==== SUPPLIED RECORDS ====

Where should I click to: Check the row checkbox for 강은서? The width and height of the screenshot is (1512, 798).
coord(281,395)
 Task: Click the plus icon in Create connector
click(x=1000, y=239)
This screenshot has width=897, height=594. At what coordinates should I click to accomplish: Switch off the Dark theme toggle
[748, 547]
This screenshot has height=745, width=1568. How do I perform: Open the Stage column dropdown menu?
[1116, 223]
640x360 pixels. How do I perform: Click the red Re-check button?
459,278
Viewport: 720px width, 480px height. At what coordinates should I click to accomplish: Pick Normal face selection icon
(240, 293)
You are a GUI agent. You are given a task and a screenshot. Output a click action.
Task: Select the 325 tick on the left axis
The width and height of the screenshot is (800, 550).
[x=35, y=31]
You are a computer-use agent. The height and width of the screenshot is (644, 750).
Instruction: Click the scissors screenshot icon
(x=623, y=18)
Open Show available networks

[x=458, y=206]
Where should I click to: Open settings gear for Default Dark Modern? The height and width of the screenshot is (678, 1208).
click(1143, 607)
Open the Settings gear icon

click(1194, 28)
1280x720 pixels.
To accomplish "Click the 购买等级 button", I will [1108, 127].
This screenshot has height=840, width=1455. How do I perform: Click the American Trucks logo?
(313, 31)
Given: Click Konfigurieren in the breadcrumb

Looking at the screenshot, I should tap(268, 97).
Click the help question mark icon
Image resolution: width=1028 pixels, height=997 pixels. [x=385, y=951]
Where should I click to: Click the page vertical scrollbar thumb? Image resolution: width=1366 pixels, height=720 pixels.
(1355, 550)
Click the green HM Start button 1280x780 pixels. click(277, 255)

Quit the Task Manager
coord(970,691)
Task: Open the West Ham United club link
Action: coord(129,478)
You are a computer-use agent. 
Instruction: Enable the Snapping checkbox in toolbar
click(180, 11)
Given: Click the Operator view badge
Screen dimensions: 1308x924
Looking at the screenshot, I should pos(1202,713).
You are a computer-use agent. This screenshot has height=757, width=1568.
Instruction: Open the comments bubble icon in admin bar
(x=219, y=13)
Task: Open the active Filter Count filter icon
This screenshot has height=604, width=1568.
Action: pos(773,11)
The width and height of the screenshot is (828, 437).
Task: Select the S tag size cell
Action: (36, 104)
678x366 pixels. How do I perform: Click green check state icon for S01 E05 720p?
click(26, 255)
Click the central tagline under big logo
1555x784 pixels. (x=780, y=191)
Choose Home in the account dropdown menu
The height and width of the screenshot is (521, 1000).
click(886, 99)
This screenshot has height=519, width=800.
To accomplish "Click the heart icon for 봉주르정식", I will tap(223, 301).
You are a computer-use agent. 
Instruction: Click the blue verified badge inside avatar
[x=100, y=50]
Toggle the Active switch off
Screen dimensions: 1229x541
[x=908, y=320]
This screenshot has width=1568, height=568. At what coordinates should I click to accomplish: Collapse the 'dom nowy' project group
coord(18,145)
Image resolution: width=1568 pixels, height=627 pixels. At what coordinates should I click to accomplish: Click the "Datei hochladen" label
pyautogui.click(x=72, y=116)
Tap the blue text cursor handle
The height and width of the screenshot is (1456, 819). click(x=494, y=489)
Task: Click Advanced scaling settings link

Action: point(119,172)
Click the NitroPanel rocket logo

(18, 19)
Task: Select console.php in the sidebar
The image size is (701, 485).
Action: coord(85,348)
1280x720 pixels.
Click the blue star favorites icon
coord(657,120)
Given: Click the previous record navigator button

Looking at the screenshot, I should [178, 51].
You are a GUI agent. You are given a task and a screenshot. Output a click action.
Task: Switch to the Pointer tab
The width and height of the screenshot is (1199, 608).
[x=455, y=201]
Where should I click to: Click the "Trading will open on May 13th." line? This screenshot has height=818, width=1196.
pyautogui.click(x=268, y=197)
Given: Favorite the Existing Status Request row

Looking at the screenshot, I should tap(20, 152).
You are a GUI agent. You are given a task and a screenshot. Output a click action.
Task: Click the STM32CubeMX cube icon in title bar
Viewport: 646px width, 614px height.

====

**EXERCISE OBJECTIVE:** Give back the entire listing with every word intact.

**TASK ANSWER:**
Where should I click to: Check the row checkbox for 강은서? The width and height of the screenshot is (1512, 798).
coord(281,395)
 Task: Click the plus icon in Create connector
click(x=1000, y=239)
This screenshot has width=897, height=594. At what coordinates should I click to accomplish: Switch off the Dark theme toggle
[748, 547]
This screenshot has height=745, width=1568. How do I perform: Open the Stage column dropdown menu?
[1116, 223]
640x360 pixels. How do I perform: Click the red Re-check button?
459,278
Viewport: 720px width, 480px height. At what coordinates should I click to accomplish: Pick Normal face selection icon
(240, 293)
You are a GUI agent. You are given a task and a screenshot. Output a click action.
Task: Select the 325 tick on the left axis
The width and height of the screenshot is (800, 550).
[x=35, y=31]
You are a computer-use agent. The height and width of the screenshot is (644, 750).
Instruction: Click the scissors screenshot icon
(x=623, y=18)
Open Show available networks

[x=458, y=206]
Where should I click to: Open settings gear for Default Dark Modern? The height and width of the screenshot is (678, 1208).
click(1143, 607)
Open the Settings gear icon

click(1194, 28)
1280x720 pixels.
To accomplish "Click the 购买等级 button", I will [1108, 127].
This screenshot has height=840, width=1455. How do I perform: Click the American Trucks logo?
(313, 31)
Given: Click Konfigurieren in the breadcrumb

Looking at the screenshot, I should tap(268, 97).
Click the help question mark icon
Image resolution: width=1028 pixels, height=997 pixels. [x=385, y=951]
Where should I click to: Click the page vertical scrollbar thumb? Image resolution: width=1366 pixels, height=720 pixels.
(1355, 550)
Click the green HM Start button 1280x780 pixels. click(277, 255)

Quit the Task Manager
coord(970,691)
Task: Open the West Ham United club link
Action: coord(129,478)
You are a computer-use agent. 
Instruction: Enable the Snapping checkbox in toolbar
click(180, 11)
Given: Click the Operator view badge
Screen dimensions: 1308x924
Looking at the screenshot, I should pos(1202,713).
You are a computer-use agent. This screenshot has height=757, width=1568.
Instruction: Open the comments bubble icon in admin bar
(x=219, y=13)
Task: Open the active Filter Count filter icon
This screenshot has height=604, width=1568.
Action: pos(773,11)
The width and height of the screenshot is (828, 437).
Task: Select the S tag size cell
Action: (36, 104)
678x366 pixels. How do I perform: Click green check state icon for S01 E05 720p?
click(26, 255)
Click the central tagline under big logo
1555x784 pixels. (x=780, y=191)
Choose Home in the account dropdown menu
The height and width of the screenshot is (521, 1000).
click(886, 99)
This screenshot has height=519, width=800.
To accomplish "Click the heart icon for 봉주르정식", I will tap(223, 301).
You are a computer-use agent. 
Instruction: Click the blue verified badge inside avatar
[x=100, y=50]
Toggle the Active switch off
Screen dimensions: 1229x541
[x=908, y=320]
This screenshot has width=1568, height=568. At what coordinates should I click to accomplish: Collapse the 'dom nowy' project group
coord(18,145)
Image resolution: width=1568 pixels, height=627 pixels. At what coordinates should I click to accomplish: Click the "Datei hochladen" label
pyautogui.click(x=72, y=116)
Tap the blue text cursor handle
The height and width of the screenshot is (1456, 819). click(x=494, y=489)
Task: Click Advanced scaling settings link

Action: point(119,172)
Click the NitroPanel rocket logo

(18, 19)
Task: Select console.php in the sidebar
The image size is (701, 485).
Action: coord(85,348)
1280x720 pixels.
Click the blue star favorites icon
coord(657,120)
Given: Click the previous record navigator button

Looking at the screenshot, I should [178, 51].
You are a GUI agent. You are given a task and a screenshot. Output a click action.
Task: Switch to the Pointer tab
The width and height of the screenshot is (1199, 608).
[x=455, y=201]
Where should I click to: Click the "Trading will open on May 13th." line? This screenshot has height=818, width=1196.
pyautogui.click(x=268, y=197)
Given: Favorite the Existing Status Request row

Looking at the screenshot, I should tap(20, 152).
You are a GUI agent. You are given a task and a screenshot. Output a click action.
Task: Click the STM32CubeMX cube icon in title bar
Viewport: 646px width, 614px height.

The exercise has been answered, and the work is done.